Contents: |
Purpose / History / Requirements / Usage / Details / Limitations / Missing Values / See Also / References |

**
NOTE: For assessing agreement between two raters, use the AGREE option in PROC FREQ.
**

*PURPOSE:*- Compute estimates and tests of agreement among multiple raters when responses (ratings) are on a nominal or ordinal scale. For a nominal or ordinal response, kappa statistics can be computed. For a numerically-coded, ordinal response, Kendall's coefficient of concordance can be computed.
*HISTORY:*-
*Version**Update Notes*1.3 Fixes errors causes by using the name COUNT or PERCENT for the ITEMS=, RATERS=, or RESPONSE= variable. 1.2 Corrected cases of perfect agreement. Require more than one subject/item and rater. Added check for new version, reset of _last_ data set and notes option at end. 1.1 Added error checking for parameters, data set, and variables. Added version parameter. *REQUIREMENTS:*- Base SAS and SAS/STAT Software are required.
*USAGE:*-
Follow the instructions in the Downloads tab of this
sample to save the %MAGREE macro definition. Replace the text within quotes in the following statement with the location of the %MAGREE macro definition file on your system. In your SAS program or in the SAS editor window, specify this statement to define the %MAGREE macro and make it available for use:
%inc "<location of your file containing the MAGREE macro>";

Following this statement, you may call the %MAGREE macro. See the Results tab for an example.

The following parameters are required:

**items=***variable*- Specifies the variable containing subject (item) identifiers. This variable may be numeric or character. There must be more than one subject.
**raters=***variable*- Specifies the variable containing rater identifiers. This variable may be numeric or character. The same rater values must be used for all subjects even if subjects are rated by different raters. Note that Kendall's statistic is only valid when all subjects are rated by the same raters. There must be more than one rater.
**response=***variable*- Specifies the variable containing the ratings. This variable may be numeric or character. If it is character, it is assumed to be nominal and only kappa statistics are computed. If it is numeric, either or both statistic can be computed, but note that Kendall's statistic is only valid for ordinal responses.

The following parameters are optional:

**data=***SAS-data-set*- Identifies the input data set to be analyzed. If not specified, the last-created data set is used. It should contain one observation per rating (that is, an observation contains one rating on one subject by one rater) with variables containing subject and rater identifiers and a variable containing the rating (response). The same set of rater values must be used for each subject, even if subjects are rated by different raters (which is only valid for kappa statistics).
**stat=kappa | kendall | both**- Specifies which statistic to calculate. Use stat=kappa to compute kappa statistics. Use stat=kendall to compute Kendall's coefficient of concordance. Use stat=both to compute both statistics.
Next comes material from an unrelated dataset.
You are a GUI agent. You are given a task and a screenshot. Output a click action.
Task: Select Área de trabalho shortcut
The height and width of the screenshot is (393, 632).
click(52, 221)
By default, stat=both.

The version of the %MAGREE macro that you are using is displayed in the SAS log when you specify

**version**(or any string) as the first argument. For example:%MAGREE(version, ...other options...)

*DETAILS:*-
The methodology implemented by the %MAGREE macro is presented in
Fleiss (2003), Fleiss et. al. (1979), and Kendall (1955). See these references for details.
As stated in Fleiss et. al. (1979) concerning the multiple-rater kappa statistic, the raters for a given subject "are not necessarily the same
as those rating another."
Unlike the AGREE option in PROC FREQ, weighted kappa and confidence intervals are not provided by this macro.

Note that the RATERS= variable must use the same values to identify the raters in all subjects even if different raters are used to rate the subjects, which is only valid for the kappa statistic. Both statistics require that the number of raters be the same across all subjects.

The Kendall statistic is a nonparametric statistic and tests agreement of the raters' rankings of the subjects/items. Ties are only a concern with Kendall's statistic and are handled by the macro. Tests provided for the kappa statistics and Kendall's statistic are asymptotic (large sample) tests.

Landis and Koch (1977) attempted to indicate the degree of agreement that exists when kappa is found to be in various ranges:

Kappa value Degree of agreement <=0 Poor 0 - 0.2 Slight 0.2 - 0.4 Fair 0.4 - 0.6 Moderate 0.6 - 0.8 Substantial 0.8 - 1 Almost perfect Values of all statistics and their p-values are available in data sets after execution of the macro. The kappa estimates and related statistics are in the data set _KAPPAS. Kendall's coefficient and related statistic are in the data set _W.

**Updates**The %MAGREE macro attempts to check for a later version of itself. If it is unable to do this (such as if there is no active internet connection available), the macro will issue the following message:

MAGREE: Unable to check for newer version

The computations performed by the macro are not affected by the appearance of this message.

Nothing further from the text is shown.